__The tasks__.
1. From the auction announcement, retype the passage word for word, starting with "A broad array" and going on through "4 February 2015.".
2. According to the auction announcement, how many works does the sale present in total?

--- Begin Document excerpt ---

London, Seminar Works by Cézanne, Modigliani, Giacometti, Gris, Braque & Moore

A broad array of jewel-like, museum quality works with exceptional provenance, many of which are coming to the market for the first time in several generations, lead Christie’s Impressionist and Modern Art Evening Sale in London on 4 February 2015.

London, Seminar Works by Cézanne, Modigliani, Giacometti, Gris, Braque & Moore

Epitomising the creative dynamism, developments and influential legacy of the leading artists in the category, the sale presents a total of 44 works led by Vue sur L’Estaque et Le Château d’If, circa 1883-1885, by Paul Cézanne, a masterpiece which is coming to the market for the first time since it was acquired in 1936 by Samuel Courtauld, the founder of the illustrious Courtauld Gallery and Institute of Art in London (estimate: £8-12 million, illustrated above centre).Further exceptional works from important collections include: a group of works from A Distinguished European Collection led by Amedeo Modigliani’s rare double portraitLes deux filles, 1918 (estimate: £6-8 million, illustrated above left), and Femme de Venise V by Alberto Giacometti (estimate: £6-8 million), La Lampe, 1914, by Juan Gris which is considered to be among the artist’s greatest contributions to Cubism (estimate: £2.5-3.5 million, illustrated above right); Paysage à L’Estaque, 1907, by Georges Braque (estimate: £2-3 million) from A Distinguished Private Collection; key works by Erich Heckel, Ernst Ludwig Kirchner and Karl Schmidt-Rottluff from The Collection of Carl Hagemann; and Three Piece Reclining Figure No. 2 (Bridge Prop) from A Private German Collection (estimate: £2-3 million). Christie’s overall evening of Impressionist, Modern and Surrealist Art on 4 February has a total pre-sale estimate of £92.8 million to £133.8 million.

--- End Document excerpt ---
--- Begin Data provided ---

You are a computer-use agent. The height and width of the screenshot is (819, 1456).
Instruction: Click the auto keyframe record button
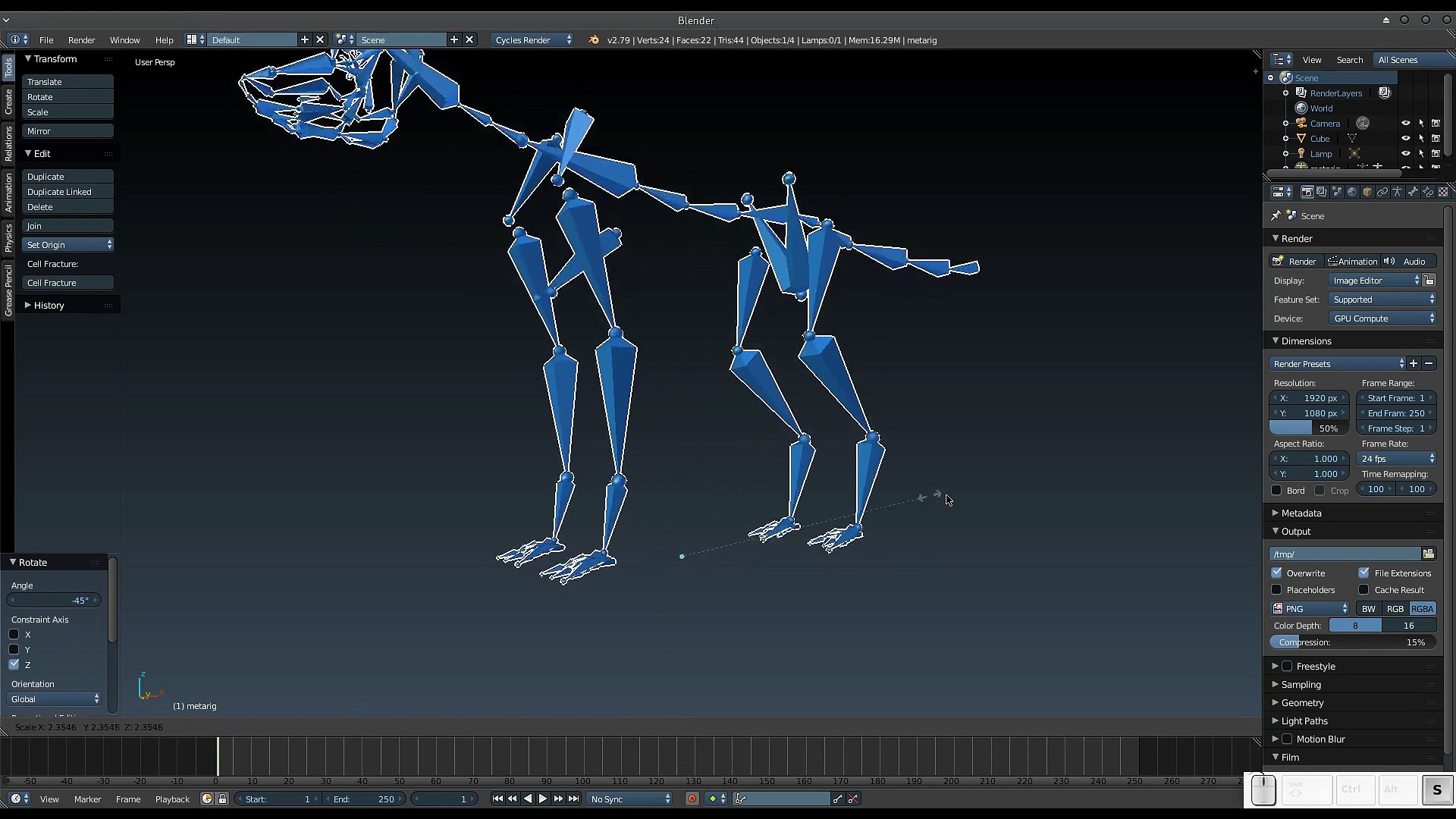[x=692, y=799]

--- End Data provided ---

__Outputs for the tasks__.
1.
A broad array of jewel-like, museum quality works with exceptional provenance, many of which are coming to the market for the first time in several generations, lead Christie’s Impressionist and Modern Art Evening Sale in London on 4 February 2015.

2. The sale presents a total of 44 works.